Certo, la scuola si è dimostrata essere il luogo con la minor possibilità di contagio, ma sarebbe miope affermare che le strutture scolastiche siano l’unico elemento componente l’istruzione. Infatti, un’azione più decisiva e strutturale è necessaria per garantire un rientro in piena sicurezza, ad esempio agendo congiuntamente con il Ministero dei Trasporti e delle Infrastrutture, presieduto attualmente dalla ministra De Micheli.

(Foto da La provincia di Sondrio)

Il potenziamento del servizio dei trasporti, al quale si appoggiano milioni di studenti italiani quotidianamente per coprire la tratta casa-scuola-casa, è una priorità se si vuole garantire la didattica in presenza. L’appello delle agenzie turistiche che hanno messo a disposizione le proprie corriere per sopperire alla mancanza di mezzi pubblici è rimasto perlopiù inascoltato, e le conseguenze si sono presto viste.

Università, questa dimenticata

Le speranze degli universitari di essere nominati all’interno di un DPCM sono sempre state vane.

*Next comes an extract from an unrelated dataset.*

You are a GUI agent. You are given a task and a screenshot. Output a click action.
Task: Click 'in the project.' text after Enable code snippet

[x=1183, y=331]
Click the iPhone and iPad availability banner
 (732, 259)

Se da una parte la ministra Azzolina è sempre stata molto attiva, a prescindere dalla qualità dei suoi interventi, dall’altra il ministro dell’Università e della Ricerca Manfredi si è ritirato nel suo sarcofago, affidandosi completamente al grado di autonomia che gli atenei possiedono.

(Foto da Milano Today)

Dopo quasi un anno di brancolante camminata nel buio, lo sconforto di chi si è laureato online o di chi ha dovuto abbandonare il proprio appartamento è tanto. L’università, forse la rete di relazioni e scambio di idee per eccellenza all’interno del percorso scolastico, si è sentita inerme dinanzi alla portata della pandemia di Covid. 

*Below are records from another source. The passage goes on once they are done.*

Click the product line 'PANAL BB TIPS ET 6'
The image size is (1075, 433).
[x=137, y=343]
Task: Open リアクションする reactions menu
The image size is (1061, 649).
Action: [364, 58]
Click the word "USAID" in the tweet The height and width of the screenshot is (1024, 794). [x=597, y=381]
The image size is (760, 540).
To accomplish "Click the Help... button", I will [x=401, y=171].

Gli aiuti agli studenti sono stati pochi e di scarsa portata, rendendoli quasi marginali. Insomma, se vogliamo dirla proprio da giovani, noi universitari siamo un po’ tutti come Emily (per chi non ha colto, premere qui per il video esplicativo)

La pandemia ci ha veramente insegnato qualcosa?

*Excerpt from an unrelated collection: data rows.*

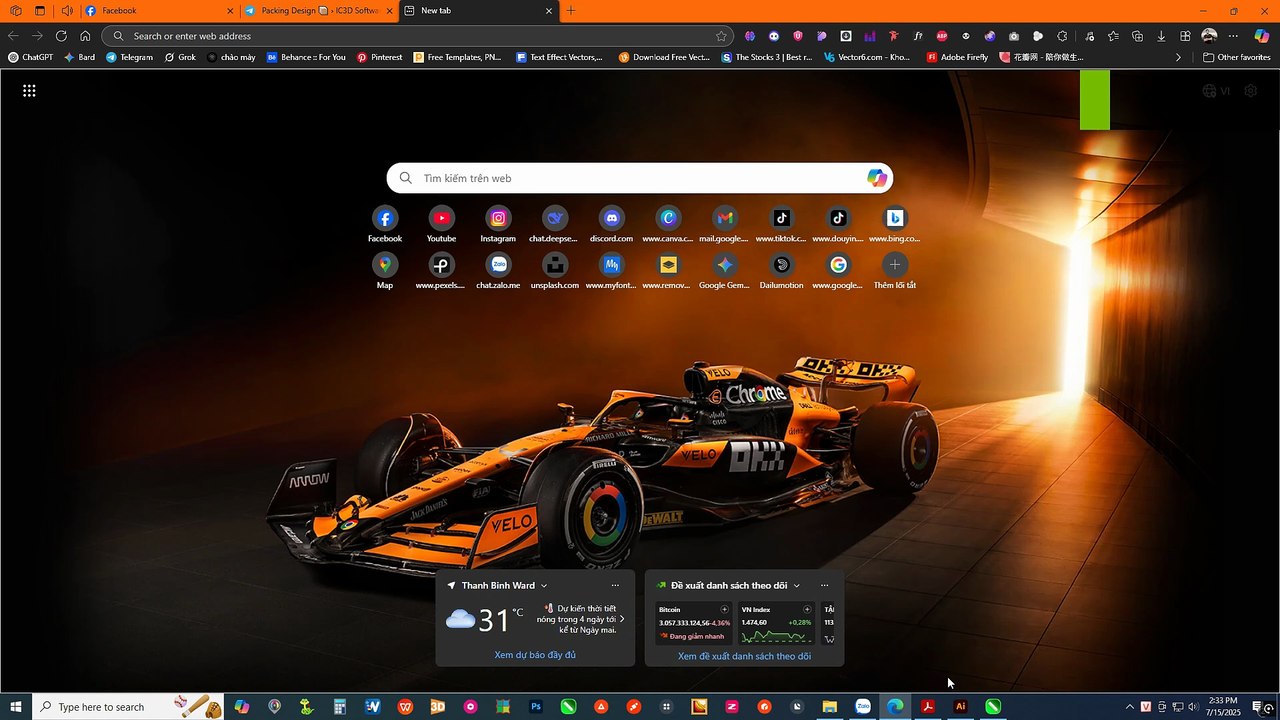Click the Xem đề xuất danh sách theo dõi link
The image size is (1280, 720).
point(744,656)
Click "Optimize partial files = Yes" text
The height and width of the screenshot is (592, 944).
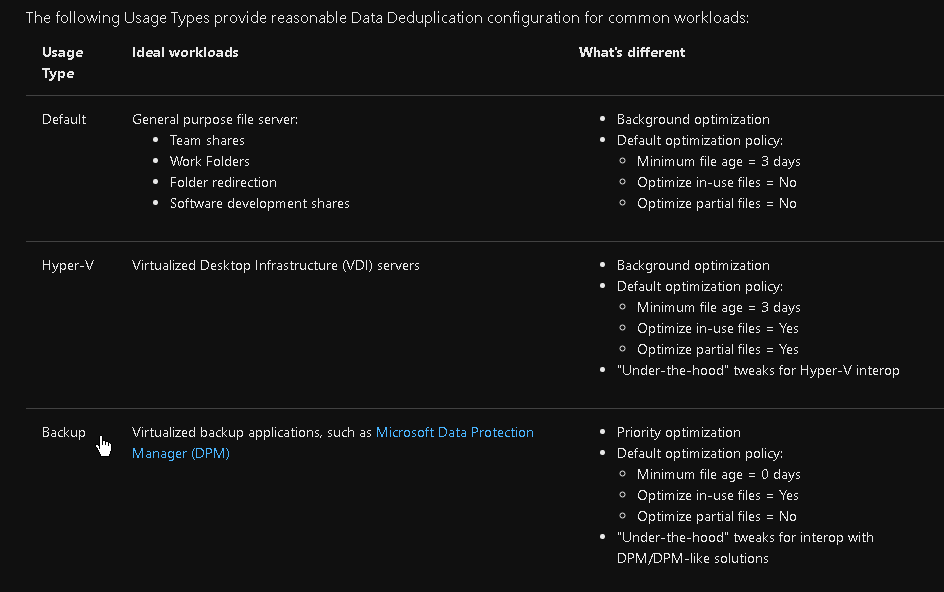tap(717, 349)
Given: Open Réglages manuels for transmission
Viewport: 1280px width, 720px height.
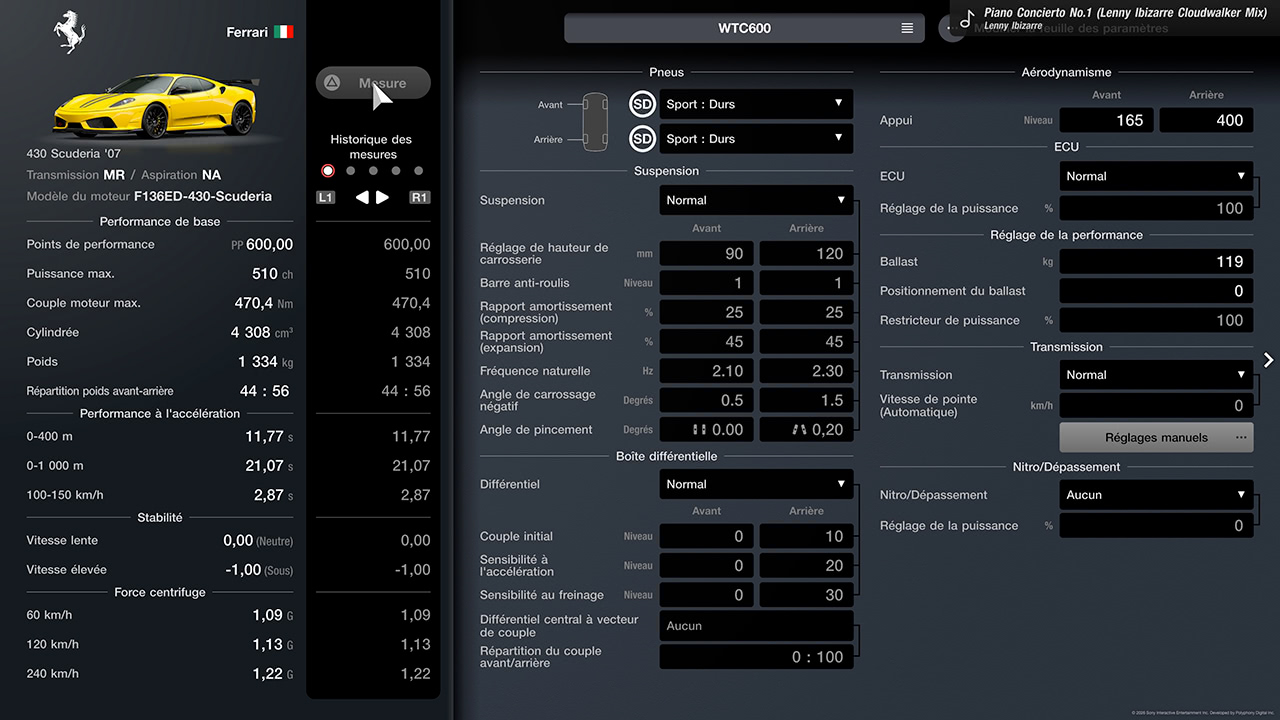Looking at the screenshot, I should coord(1156,437).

Dallo scoppio della pandemia e con l’inizio del lockdown, l’opinione generale è stata quella dei “benefici” di questa esperienza, secondo la quale ne saremmo usciti migliori. A parte il fatto che un’opinione del genere lascia il tempo che trova, un esempio lampante dell’effimero marchio che ci ha lasciato la pandemia è proprio la politica.

Nonostante i giovani siano stati sempre al centro del dialogo politico di questi 12 mesi, le azioni concrete per la categoria sono state pressoché nulle, perlopiù temporanee volte soprattutto all’attrazione elettorale. Ma noi non ci accontentiamo di mancette.

Investire sui giovani, oltre che un dovere morale, è un’azione di fiducia verso le generazioni che nel giro di pochi decenni saranno al posto degli attuali governanti, a gestire il Paese. Potenziare l’istruzione significa renderla un vero ascensore sociale, ma soprattutto far sì che sia equa per tutti. Le disuguaglianze sociali sono emerse con forza “grazie” alla pandemia, hanno riportato al centro del dibattito politico i temi inerenti la scuola oltre che il welfare. 

È necessario passare dalle parole ai fatti. Il Next Generation EU è un’opportunità enorme che non va sprecata. E noi giovani siamo pronti a prendere in mano il nostro futuro.